* [MATERIAL FOR THE TASK]
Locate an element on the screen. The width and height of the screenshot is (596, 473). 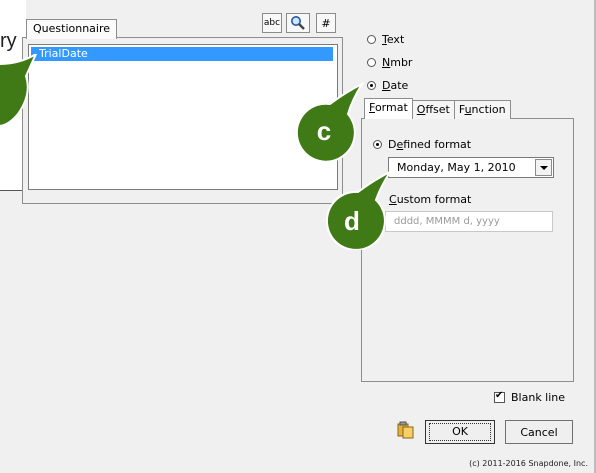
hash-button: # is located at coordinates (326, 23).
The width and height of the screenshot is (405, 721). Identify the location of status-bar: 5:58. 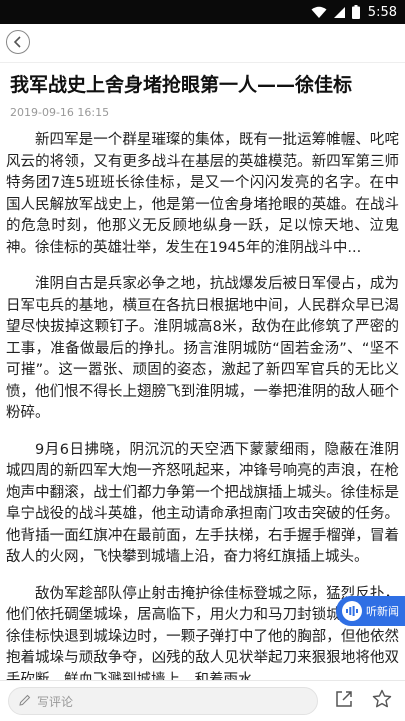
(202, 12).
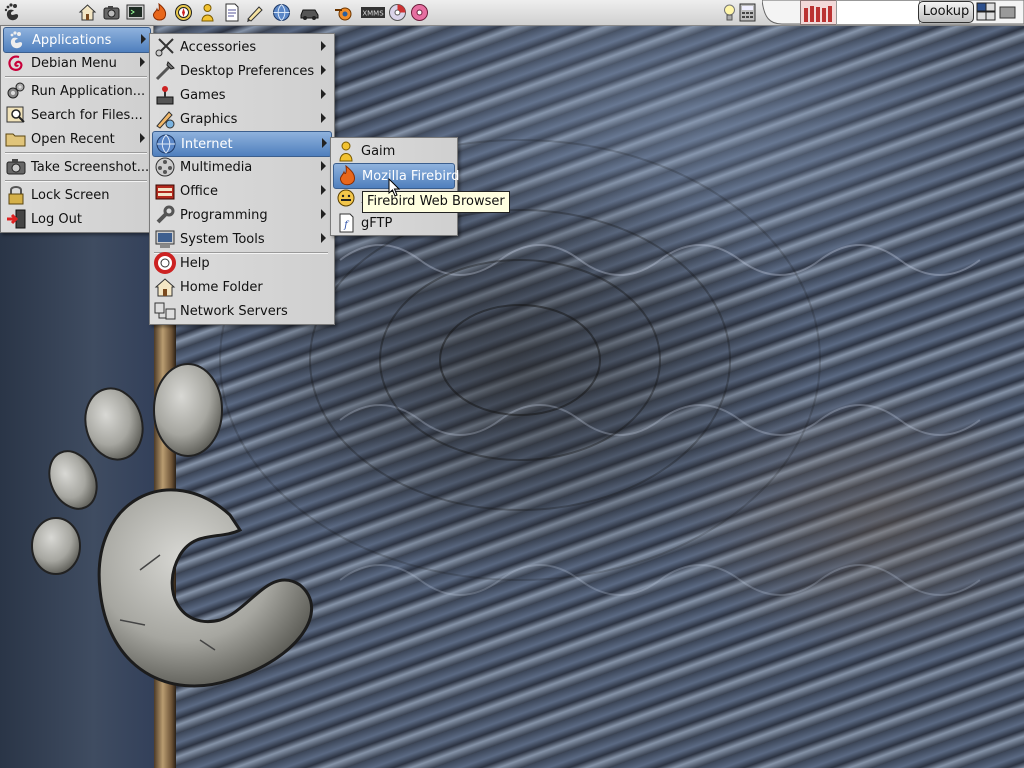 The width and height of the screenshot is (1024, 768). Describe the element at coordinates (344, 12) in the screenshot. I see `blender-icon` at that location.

* [WHAT THE EXERCISE ASKS]
Copy all of the data above word for word, leaving out the pictures.

* [RESULT OF THE EXERCISE]
Locate an element on the screen. The width and height of the screenshot is (596, 473). 
hash-button: # is located at coordinates (326, 23).
The width and height of the screenshot is (405, 721). Identify the location of status-bar: 5:58. 
(202, 12).
 The width and height of the screenshot is (1024, 768). Describe the element at coordinates (344, 12) in the screenshot. I see `blender-icon` at that location.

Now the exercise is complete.